MSCs are capable of multipotent differentiation and self-renewal. 36 Therefore, although we confirmed (through verifying multilineage differentiation) that the stemness of the PRP-cultured UCB-MSCs was maintained, the biological quality of hyperproliferation of UCB-MSCs with BM-PRP was also evaluated. Accordingly, we screened the profile of positive and negative markers by following the recommendations of the International Society for Cellular Therapy. 37 We found that stromal cell markers, but not hematopoietic markers, were expressed in MSCs cultured in either BM-PRP–or FBS-supplemented medium. These results on markers expression agree with previous studies of UCB-MSCs cultured in media supplemented with FBS, human adult blood-derived PRP, or UCB-PRP. 7,38–40 In addition, we evaluated the pluripotency of the BM-PRP–cultured MSCs by examining the expression levels of genes OCT4, SOX2, and NANOG, which are involved with self-renewal of stem cells. The expression levels of these marker genes with BM-PRP were comparable or slightly higher than those with FBS. Taken together, our results confirmed that cells cultured with BM-PRP effectively maintained their phenotypic properties (characteristics of mesenchymal cells) and pluripotency (stem cell function).
Conclusion
In conclusion, we successfully established a novel method to prepare and activate PRP. The method utilizes a bead mill homogenizer to activate PRP in an efficient and effective manner.

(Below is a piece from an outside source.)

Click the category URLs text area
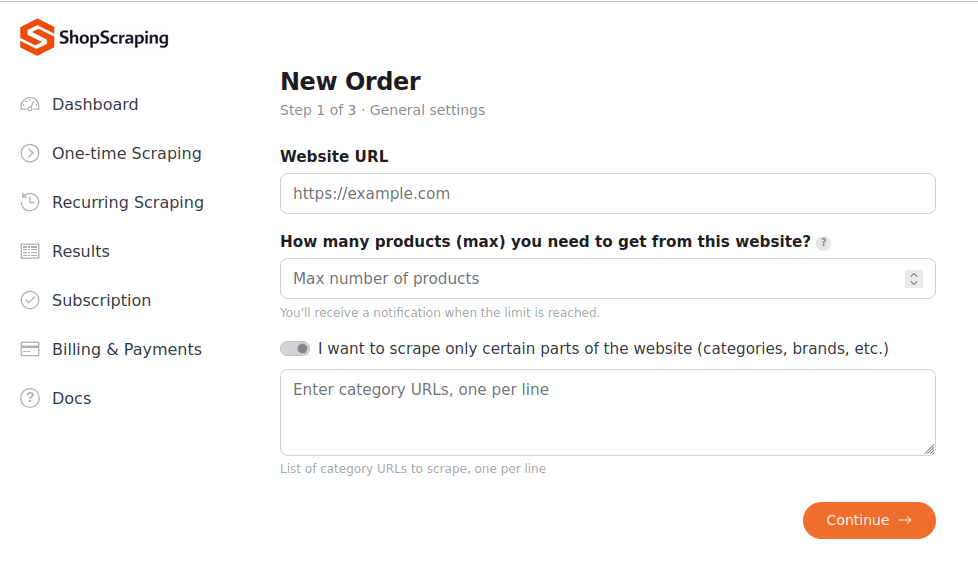Screen dimensions: 978x567 click(608, 412)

The BM-PRP enabled the release of higher concentrations of growth factors and higher levels of proliferation and migration of UCB-MSCs than those observed with conventionally activated PRP or FBS. Furthermore, the BM-PRP–cultured UCB-MSCs conserved their phenotypical properties and stem cell-characteristic abilities, including multipotent differentiation or self-renewal. Overall, our results support that the developed method using a bead mill homogenizer is suitable for the activation of PRP and offers an adequate replacement for FBS in stem cell culture.
Footnotes
Acknowledgment
This study was supported by a grant of the Korea Institute of Radiological and Medical Sciences (KIRAMS), funded by Ministry of Science, ICT, and Future Planning, Republic of Korea (1711031808/50535-2017).
Disclosure Statement
No competing financial interests exist.